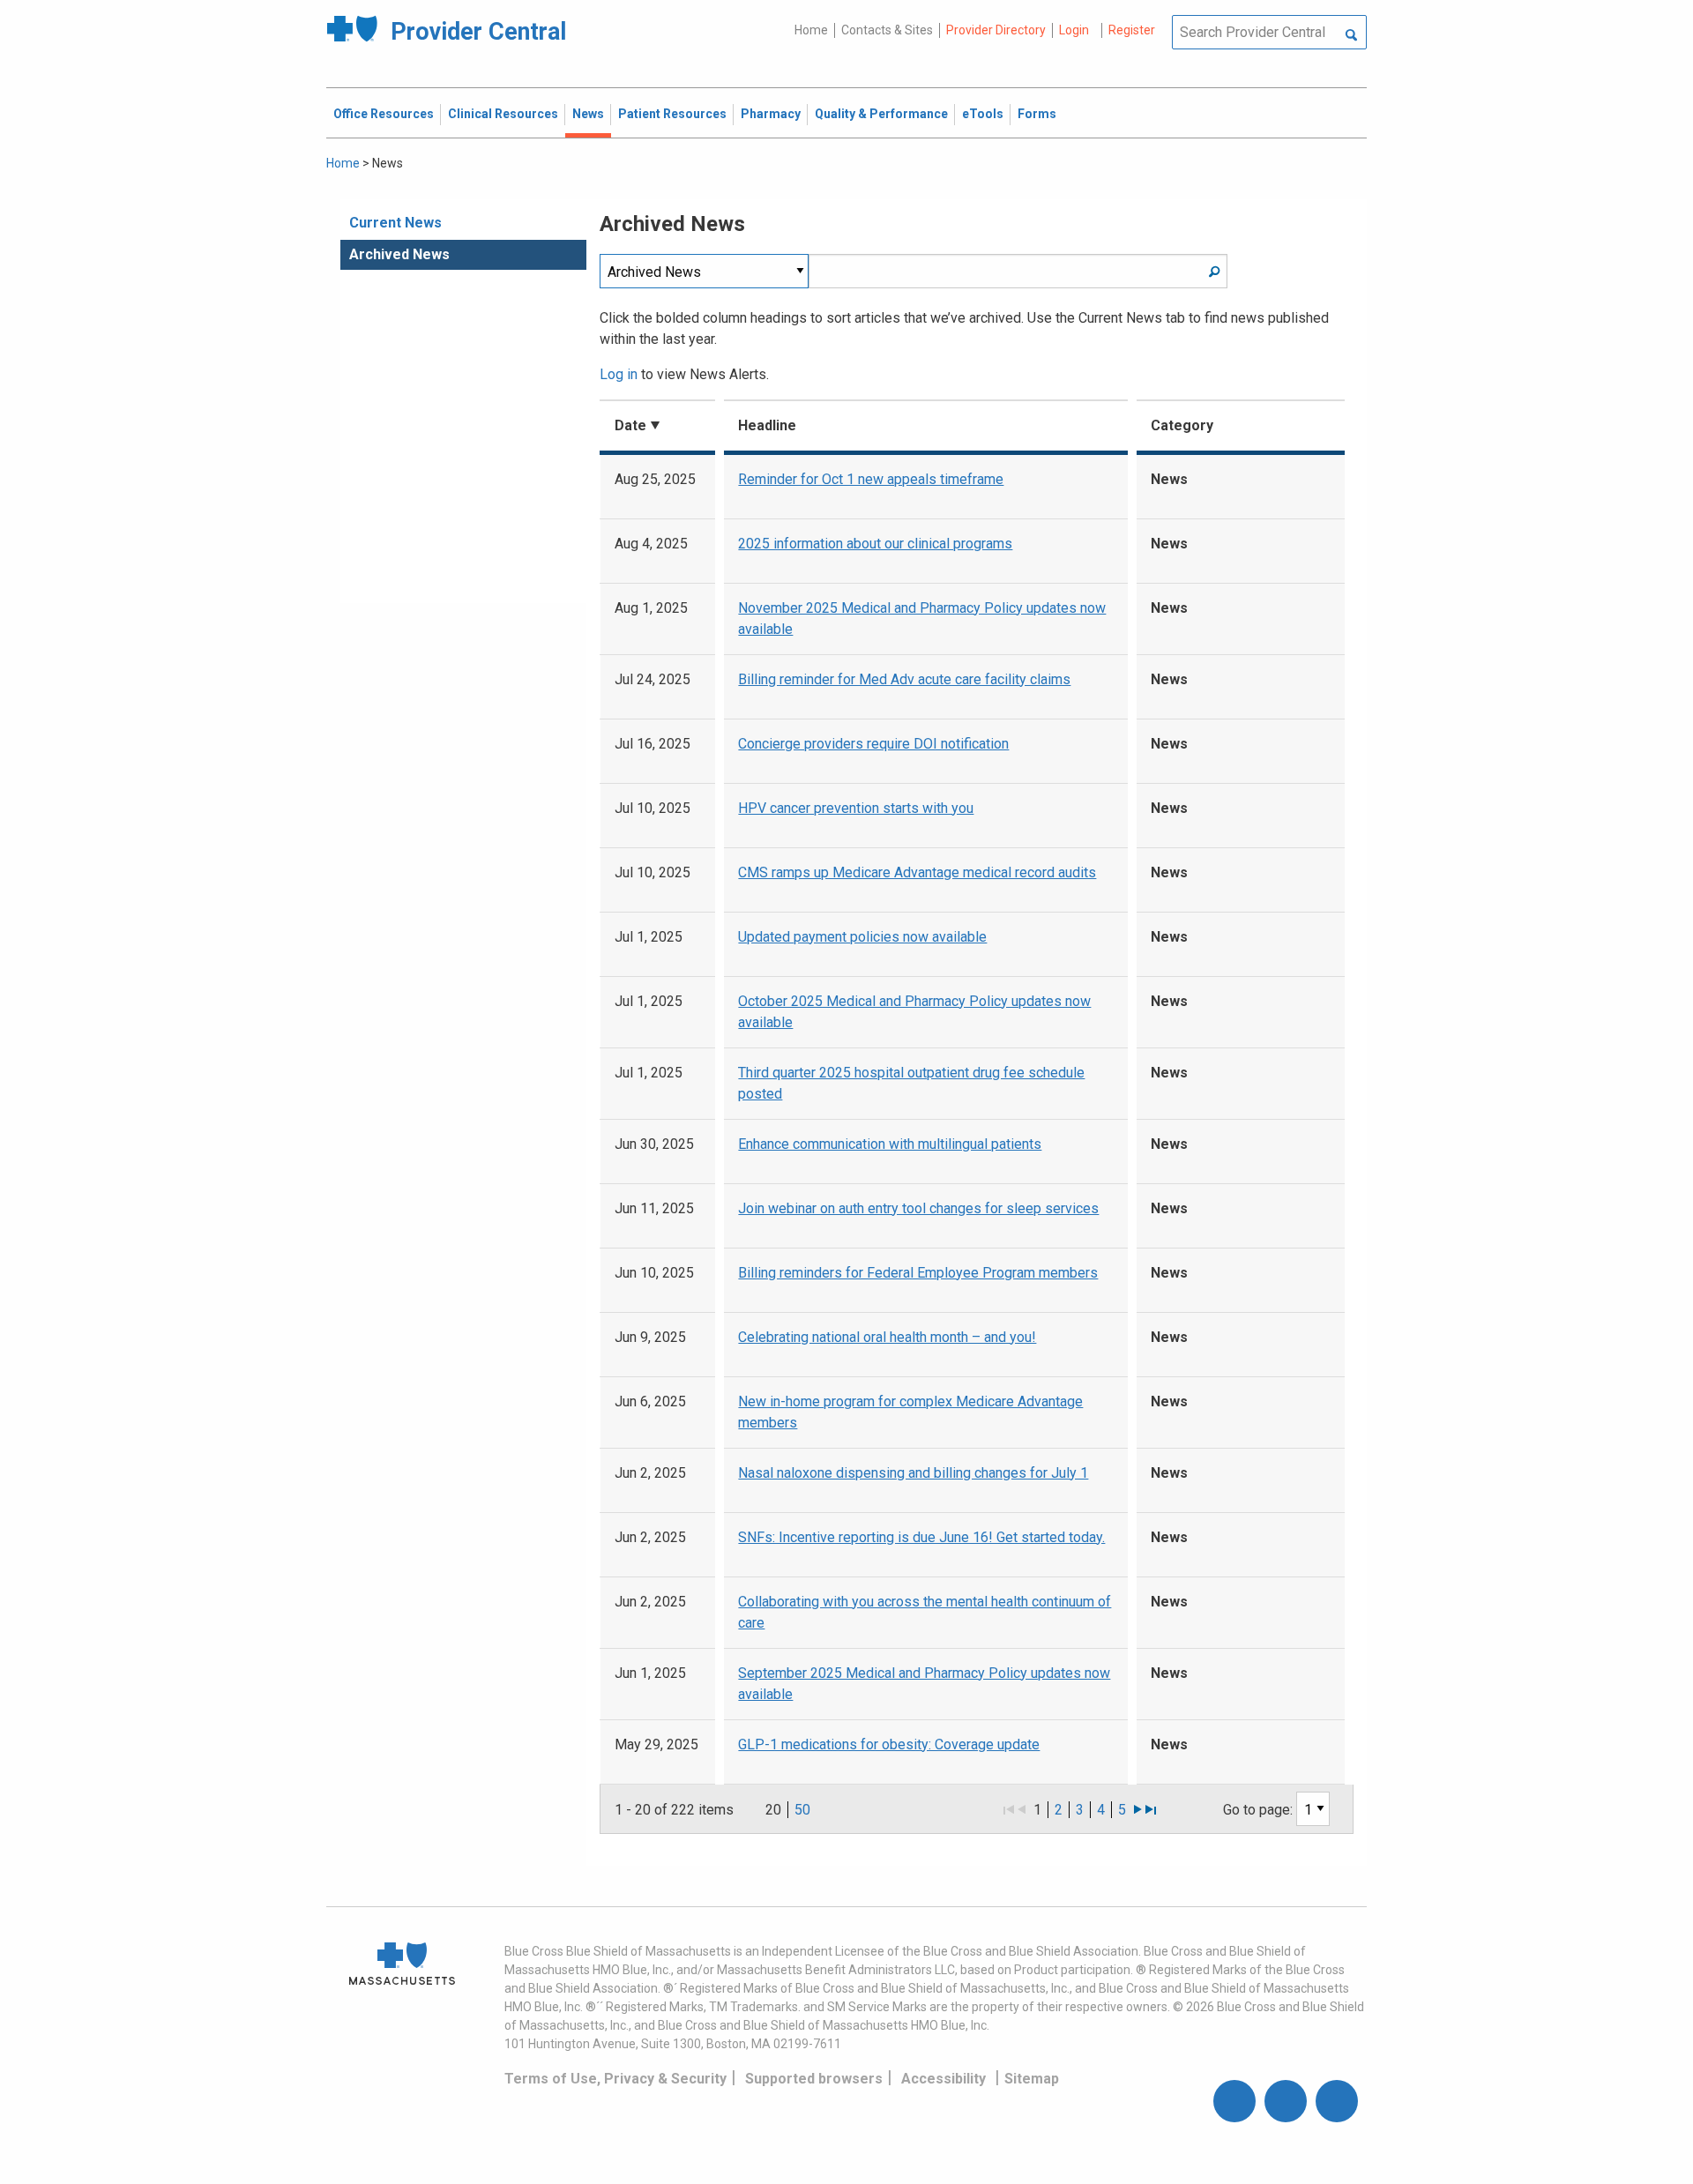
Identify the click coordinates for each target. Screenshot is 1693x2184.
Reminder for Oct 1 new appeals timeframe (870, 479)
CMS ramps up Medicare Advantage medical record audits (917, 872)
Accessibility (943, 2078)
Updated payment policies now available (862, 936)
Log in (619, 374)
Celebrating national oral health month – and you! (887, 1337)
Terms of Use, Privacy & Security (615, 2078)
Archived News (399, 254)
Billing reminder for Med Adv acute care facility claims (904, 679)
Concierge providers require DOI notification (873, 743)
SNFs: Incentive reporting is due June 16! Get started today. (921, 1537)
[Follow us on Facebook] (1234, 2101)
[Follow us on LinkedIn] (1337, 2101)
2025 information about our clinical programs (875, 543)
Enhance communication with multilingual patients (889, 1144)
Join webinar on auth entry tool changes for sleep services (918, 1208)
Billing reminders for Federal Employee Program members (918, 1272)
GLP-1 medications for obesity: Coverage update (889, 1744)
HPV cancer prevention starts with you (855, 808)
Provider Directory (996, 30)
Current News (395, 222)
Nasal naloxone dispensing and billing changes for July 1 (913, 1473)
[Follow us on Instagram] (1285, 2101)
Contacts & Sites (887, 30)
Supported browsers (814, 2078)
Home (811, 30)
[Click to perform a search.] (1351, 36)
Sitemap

#### [What you are asked to do]
Transcribe the records above exactly, but only from the line that contains "Enhance communication with" through their final line, inclusive.

#### [Written reply]
Enhance communication with multilingual patients (889, 1144)
Join webinar on auth entry tool changes for sleep services (918, 1208)
Billing reminders for Federal Employee Program members (918, 1272)
GLP-1 medications for obesity: Coverage update (889, 1744)
HPV cancer prevention starts with you (855, 808)
Provider Directory (996, 30)
Current News (395, 222)
Nasal naloxone dispensing and billing changes for July 1 (913, 1473)
[Follow us on Instagram] (1285, 2101)
Contacts & Sites (887, 30)
Supported browsers (814, 2078)
Home (811, 30)
[Click to perform a search.] (1351, 36)
Sitemap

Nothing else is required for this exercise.